Exercise objective: Once you find the line below that contains "Image resolution: width=1058", write it out along with every later line exactly as given, stopping only when the records end. Omit the pictures.

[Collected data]
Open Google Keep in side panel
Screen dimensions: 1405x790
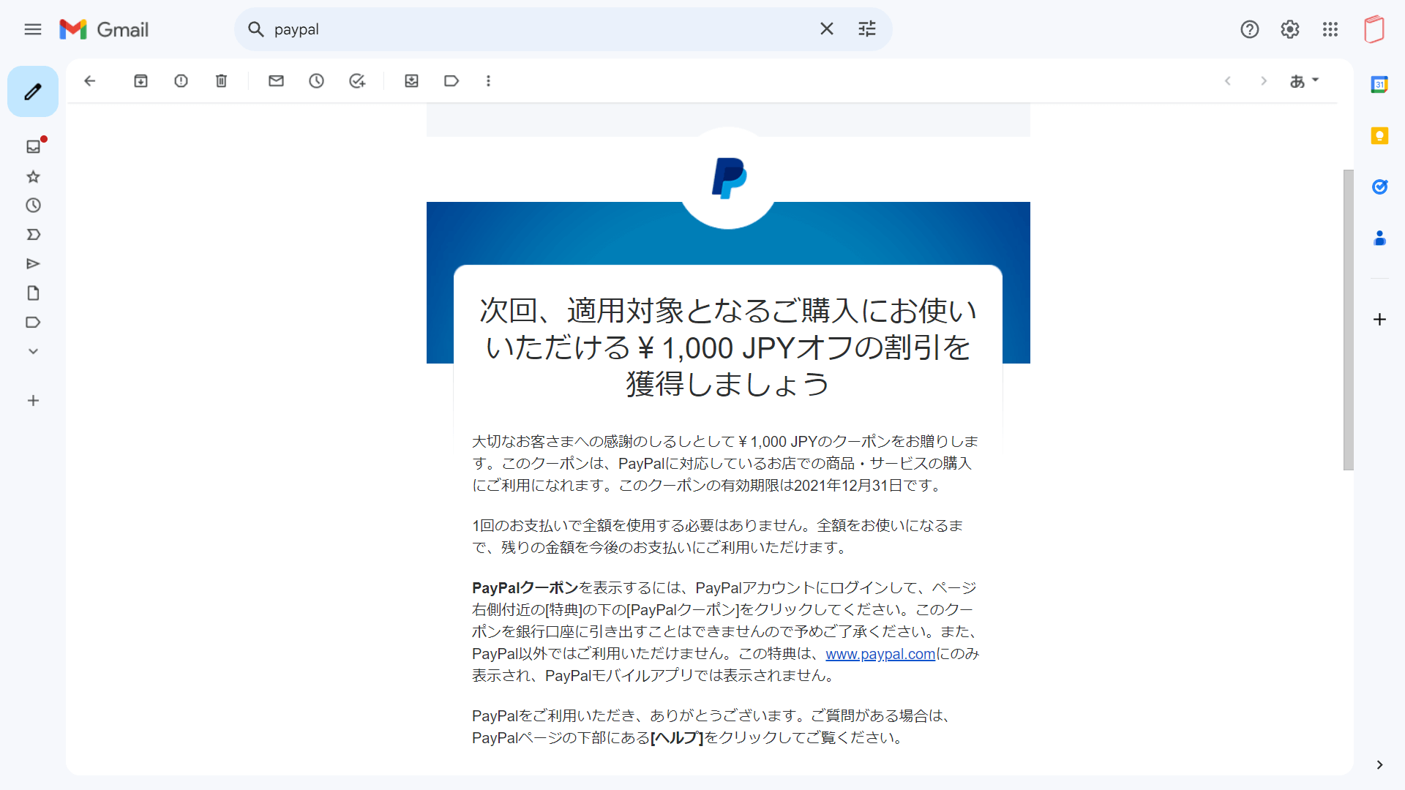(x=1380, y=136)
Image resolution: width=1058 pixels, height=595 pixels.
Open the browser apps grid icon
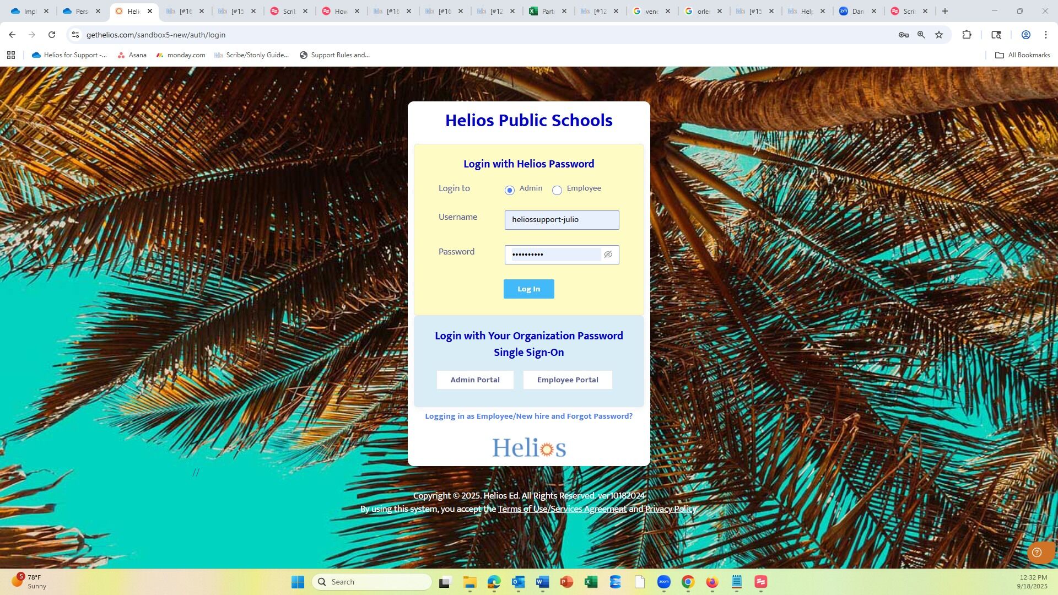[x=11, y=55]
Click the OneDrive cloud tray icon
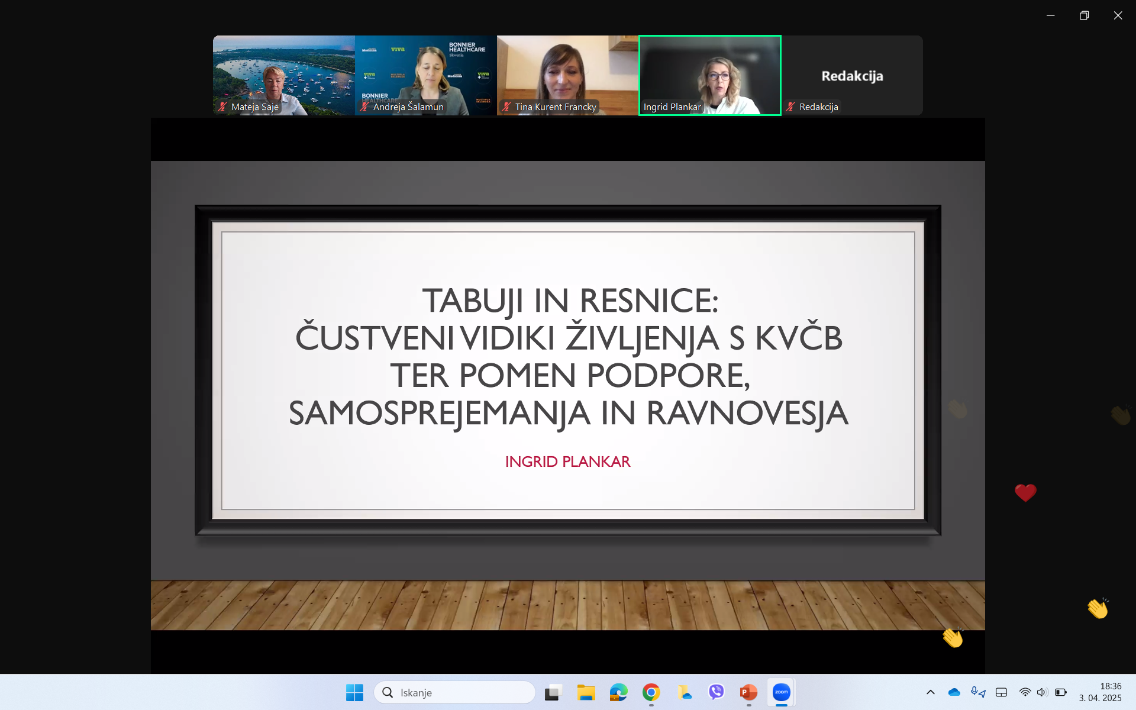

Expected answer:
Image resolution: width=1058 pixels, height=595 pixels.
Open the browser apps grid icon
[x=11, y=55]
Click the OneDrive cloud tray icon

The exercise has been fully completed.